▶ **WRITTEN PROBLEM**:
Please copy the listing lines verbatim, beginning at the line that has "Open the Help menu" and stopping after the line that has "The width and height of the screenshot is (979, 728).".

▶ **EXTRACTED INFORMATION**:
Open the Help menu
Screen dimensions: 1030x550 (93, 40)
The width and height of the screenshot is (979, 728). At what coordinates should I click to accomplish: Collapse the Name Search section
==
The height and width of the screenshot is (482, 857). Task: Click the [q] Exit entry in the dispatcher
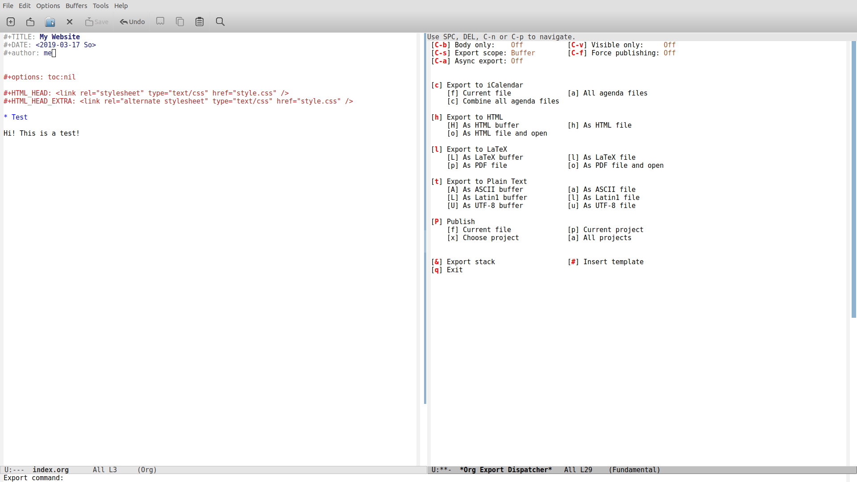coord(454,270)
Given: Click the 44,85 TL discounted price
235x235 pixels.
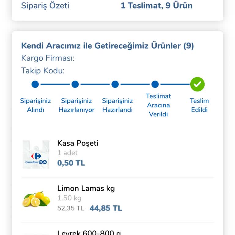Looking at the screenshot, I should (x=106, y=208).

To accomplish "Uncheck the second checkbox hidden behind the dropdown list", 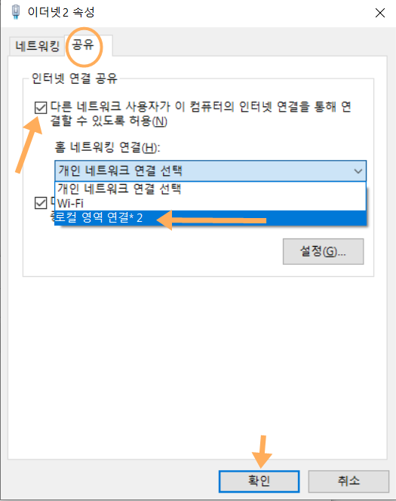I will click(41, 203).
...
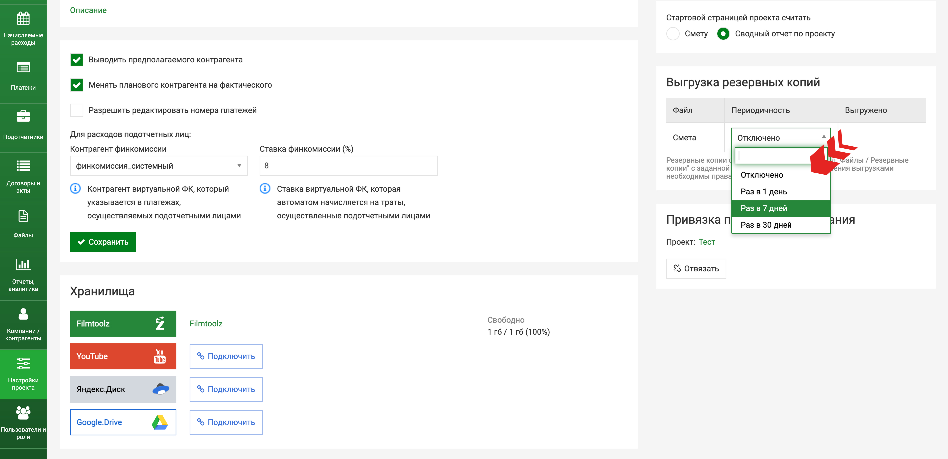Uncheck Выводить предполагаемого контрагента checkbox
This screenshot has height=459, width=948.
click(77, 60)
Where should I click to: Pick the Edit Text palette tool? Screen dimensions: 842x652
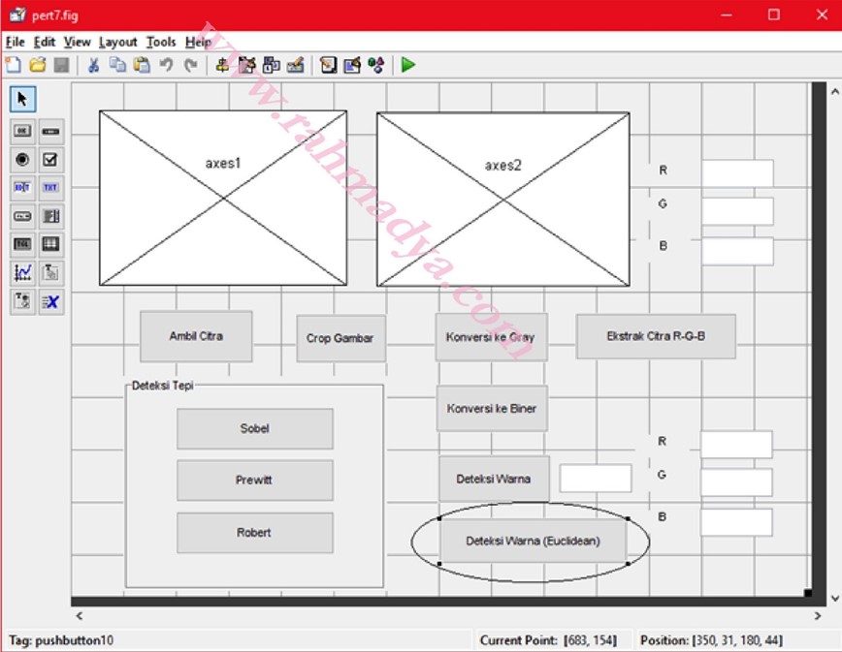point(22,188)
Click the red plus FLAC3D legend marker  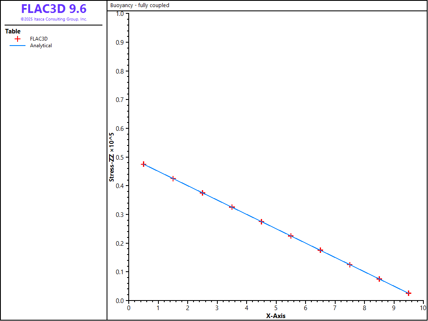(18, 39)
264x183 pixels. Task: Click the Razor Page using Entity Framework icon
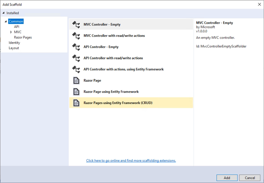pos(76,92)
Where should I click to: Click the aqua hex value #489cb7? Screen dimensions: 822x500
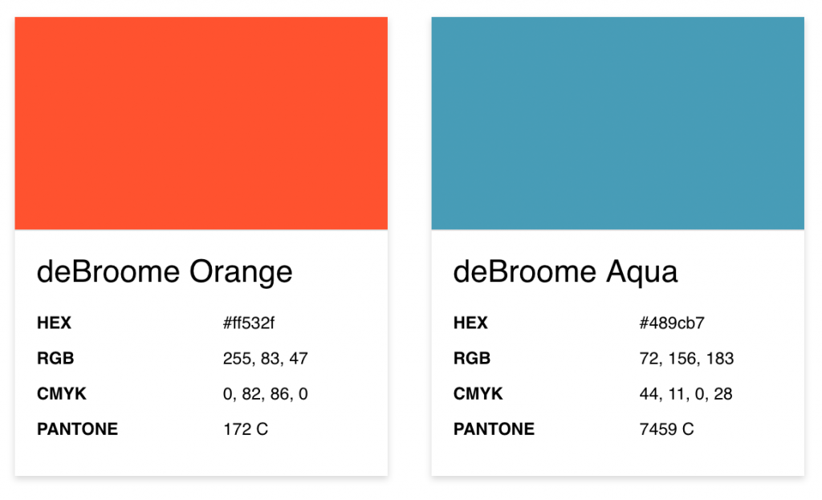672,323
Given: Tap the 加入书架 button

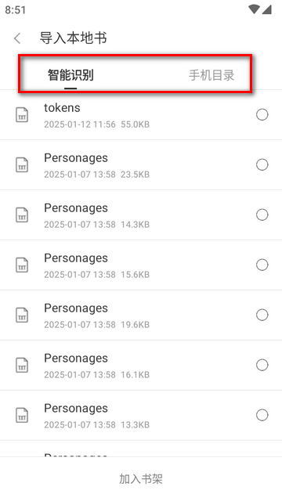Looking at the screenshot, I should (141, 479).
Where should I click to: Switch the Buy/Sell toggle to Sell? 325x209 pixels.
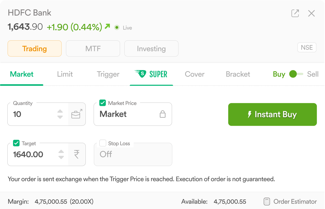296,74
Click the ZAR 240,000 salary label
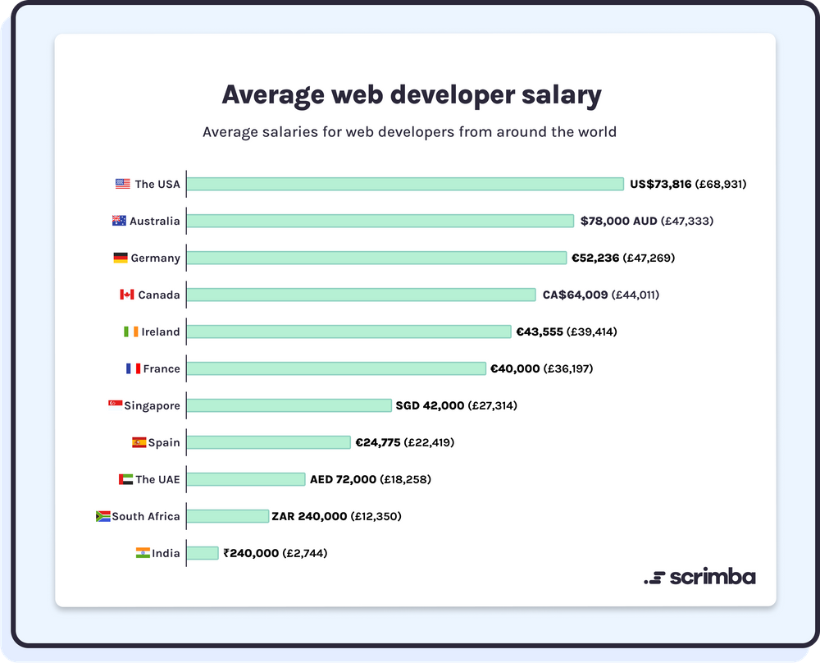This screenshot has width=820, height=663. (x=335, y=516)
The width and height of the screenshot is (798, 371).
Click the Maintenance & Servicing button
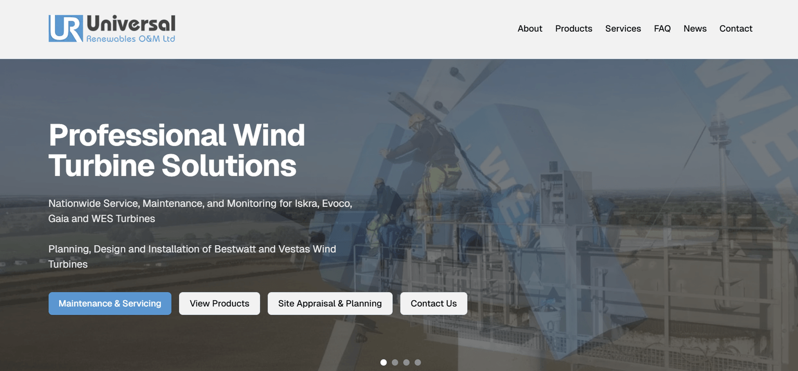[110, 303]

▶ **TASK OUTPUT**:
Open the Help menu
Screen dimensions: 1030x550 (93, 40)
The width and height of the screenshot is (979, 728). At what coordinates should I click to accomplish: Collapse the Name Search section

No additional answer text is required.